Total operating expenses climbed 8% year over year to $156.0 million. The rise was triggered by an increase in all expense components except lower equipment and amortization costs.

As of Dec 31, 2015, total loans grew 13% year over year to $15.7 billion. Further, total deposits rose 11% year over year to $18.3 billion.

Credit Quality

Credit quality deteriorated during the quarter. Net charge-offs from the non-covered loan portfolio came in at $7.9 million or 0.21% of average total loans, up from $2.6 million or 0.08% of average total loans in the year-ago quarter.

Moreover, net provision for loan losses rose significantly year over year to $50.2 million. Also, total nonperforming assets jumped 29% year over year to $191.1 million.

Capital and Profitability Ratios

Hancock witnessed weakness in capital and profitability ratios during the quarter.

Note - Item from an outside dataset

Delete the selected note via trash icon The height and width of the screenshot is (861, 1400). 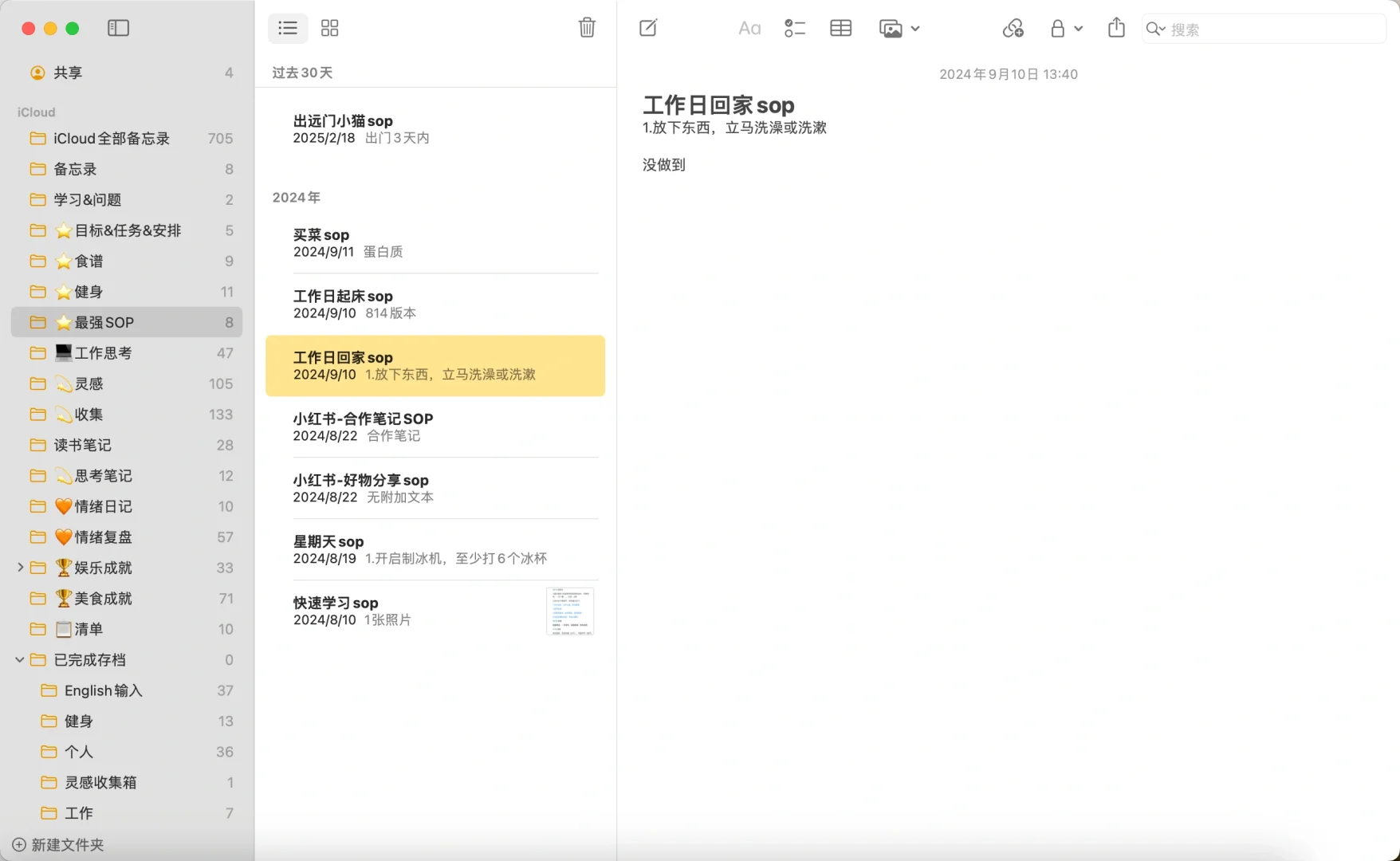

As of Dec 31, 2015, Tier 1 leverage ratio was 8.55%, down from 9.17% as of Dec 31, 2014. Further, Tier 1 risk-based capital ratio came in at 10.02%, down from 11.23% as of Dec 31, 2014.

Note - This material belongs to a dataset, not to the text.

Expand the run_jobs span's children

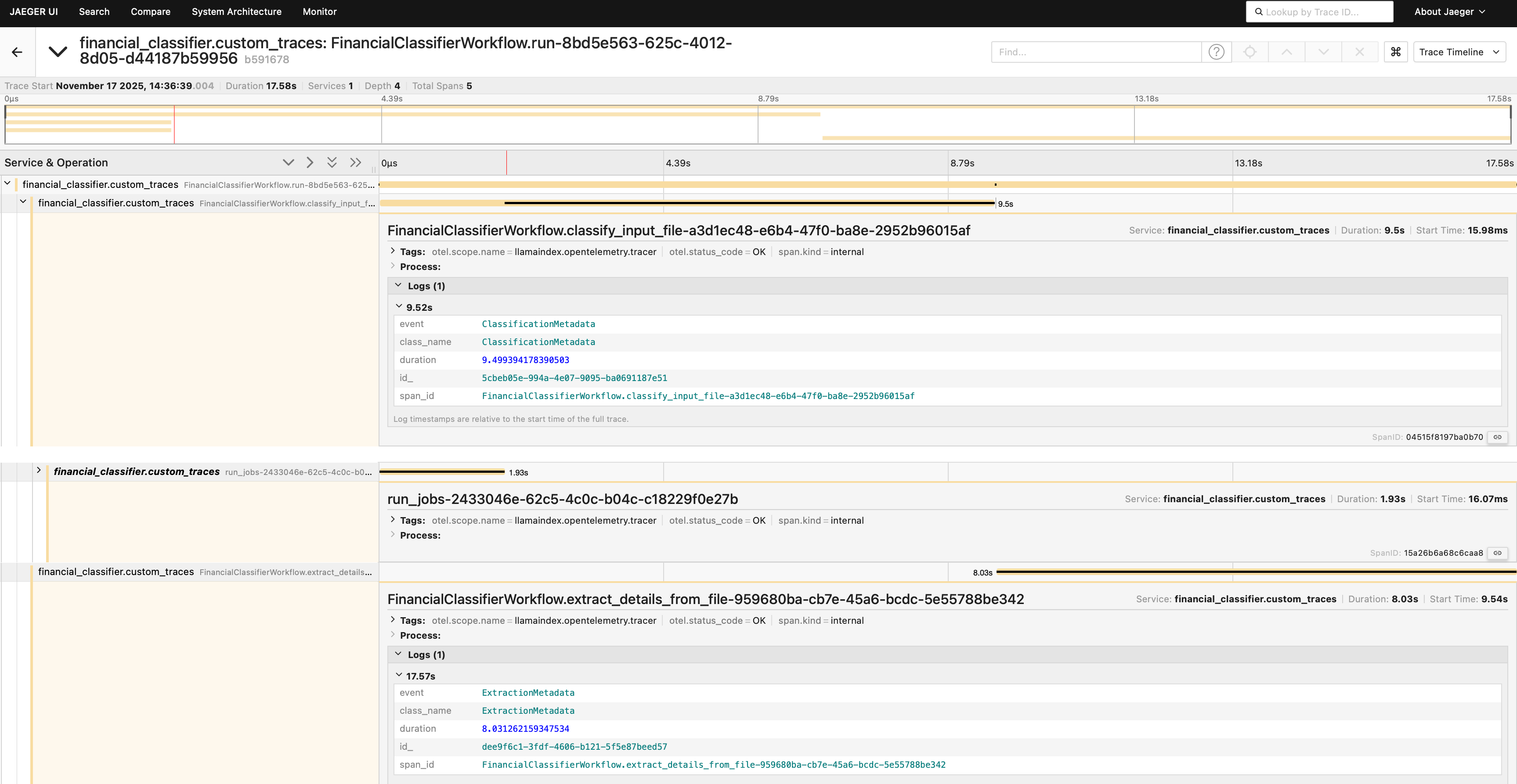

Return on average assets was 0.27%, down from 0.79% as of Dec 31, 2014. Moreover, as of Dec 31, 2015, return on average common equity (operating) was 2.48% compared with 7.33% as of Dec 31, 2014.

Share Repurchase

During the quarter, Hancock repurchased 173,114 shares at an average price of $27.59 under the 5% stock buyback authorization announced in late August 2015.

Outlook
  
Management expects core revenues to improve in the near term, as and when revenue initiatives undertaken in the prior quarters mature. Core revenue growth is anticipated within 9–10% in 2016. Also, core net interest margin is expected to improve 3–5 bps. However, margin pressure is likely to continue.

Based on current trends, loans are expected to grow within 7–9% for 2016. Additionally, the company predicts loan loss provisions in a range of $11–$15 million per quarter in 2016. Also, core pre-tax, pre-provision growth is projected to be around 25% (assuming no additional rate hikes in 2016) compared to 2014.

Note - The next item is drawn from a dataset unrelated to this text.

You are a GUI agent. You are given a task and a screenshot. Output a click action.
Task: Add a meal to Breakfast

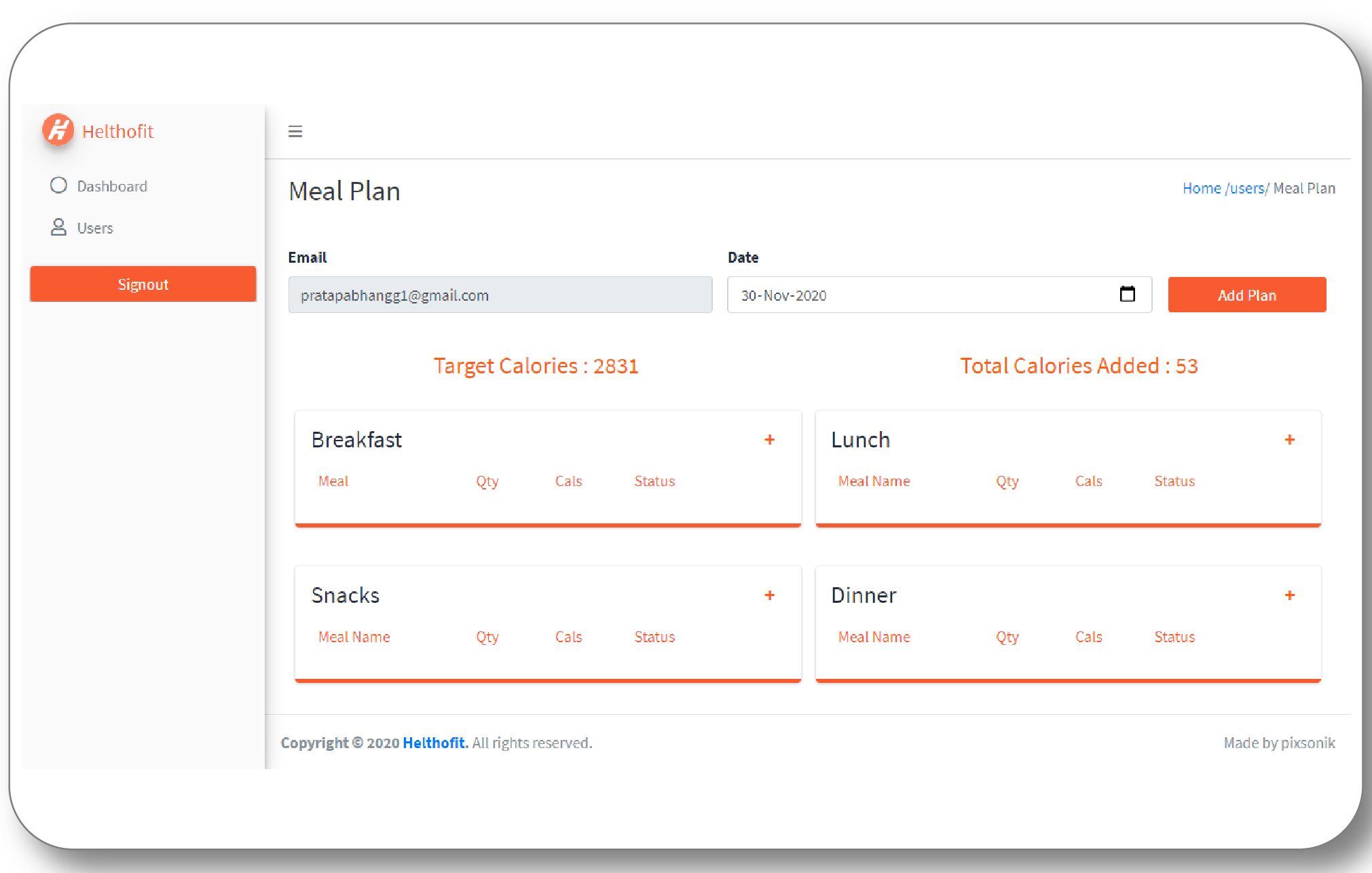pyautogui.click(x=769, y=440)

Expenses are anticipated to be flat to down in the first quarter of 2016. For 2016, expenses are expected to rise 2% or less.
 
Our Viewpoint

We believe Hancock’s organic and inorganic growth strategies will pay off going forward, supported by its efforts to restructure and streamline business. Moreover, the company’s steady liquidity and capital positions remain impressive.

Nevertheless, a stressed core NIM amid the persistent low interest rate environment, along with sizeable exposure to the energy sector, can restrict the company’s profitability. At the same time, increased regulatory burden will likely strain the company’s performance in the quarters ahead.

At present, Hancock carries a Zacks Rank #4 (Sell).

Among others in the space, Bank of the Ozarks, Inc. (OZRK - Analyst Report) and First Horizon National Corporation (FHN - Analyst Report) came out with fourth-quarter earnings per share of 57 cents and 20 cents, respectively. While Bank of the Ozarks’ earnings surpassed the Zacks Consensus Estimate, First Horizon delivered a negative earnings surprise of 4.8%.

Moreover, BancorpSouth, Inc. (BXS - Analyst Report) is slated to report results on Jan 25.